Athletic Management, 17.6, October/November 2005, http://www.momentummedia.com/articles/am/am1706/wuamateurs.htm
The Baylor men’s tennis team has had phenomenal success recently with a roster dominated by foreign players. At the same time, the team has endured allegations from opposing coaches about whether all Bear athletes are truly amateurs. For the past three years, one week before the start of the NCAA Division I tournament, Baylor has been asked to respond to inquiries about its players’ pre-college competitive experiences.
Distracting disagreements about whether a player is a professional should die down beginning in the fall of 2006, however, when every freshman and transfer student who wishes to compete at an NCAA Division I or II school must be approved by the NCAA’s Amateurism Certification Clearinghouse instead of by the individual school. “Over the course of the last few years, our membership schools have expressed concern over how the status of amateur student-athletes is determined,” says Bill Saum, Director of Memberships Services and Amateurism Issues at the NCAA.
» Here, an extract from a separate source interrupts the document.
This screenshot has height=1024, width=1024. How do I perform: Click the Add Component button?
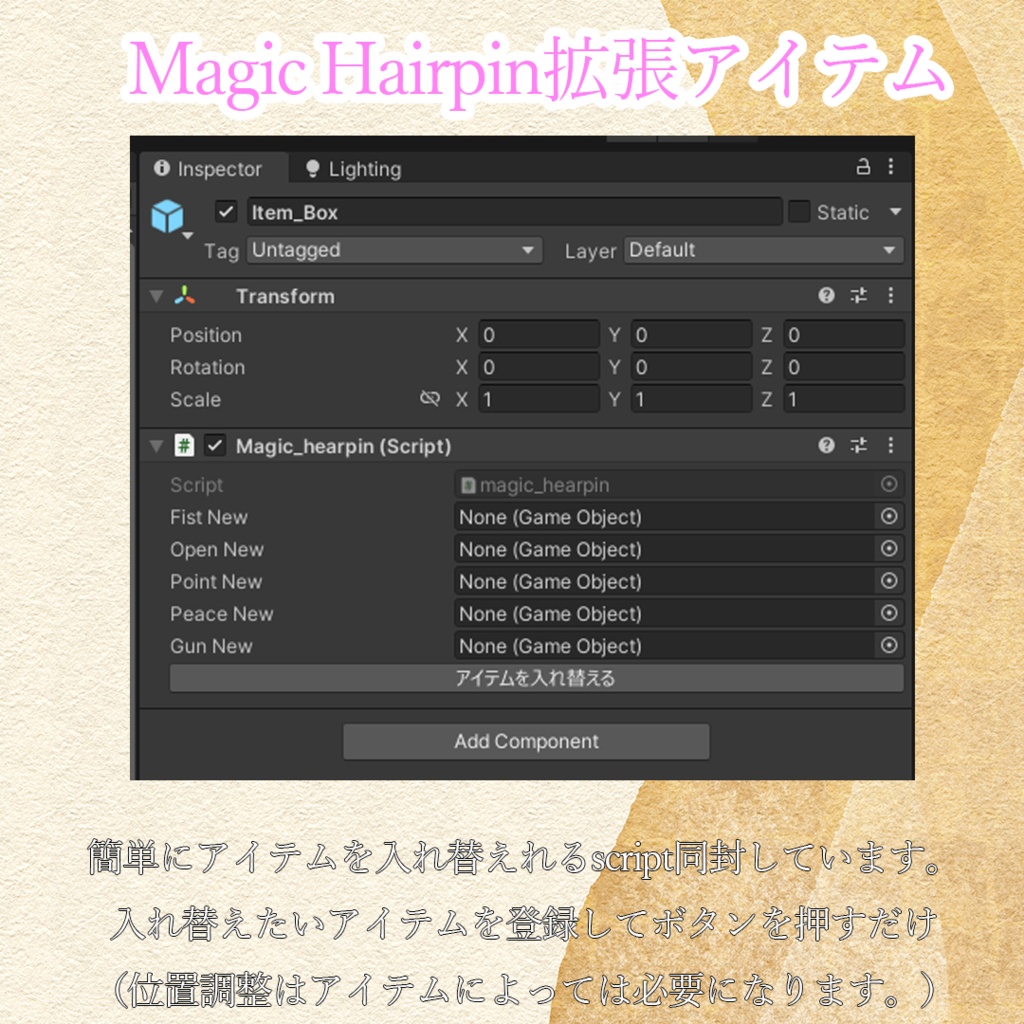point(526,741)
“One school may have deemed an individual to be an amateur, and another a professional,” says Ron Wellman, Athletic Director at Wake Forest University and NCAA Division I Management Council Chair. “The Clearinghouse will produce much more consistent results.”
Saum says the Clearinghouse staff is set to begin taking applicants in early January. All applicants will fill out an Internet-based questionnaire, and certain answers will trigger a series of more specific questions, such as whether the applicant has ever competed against professionals, signed a contract, or if any of their teammates received money for competing.
“We intend to trust the registrant,” says Saum. “But if people are less than truthful, our staff has a good base-knowledge of both domestic and international professional teams, and we intend to learn even more.”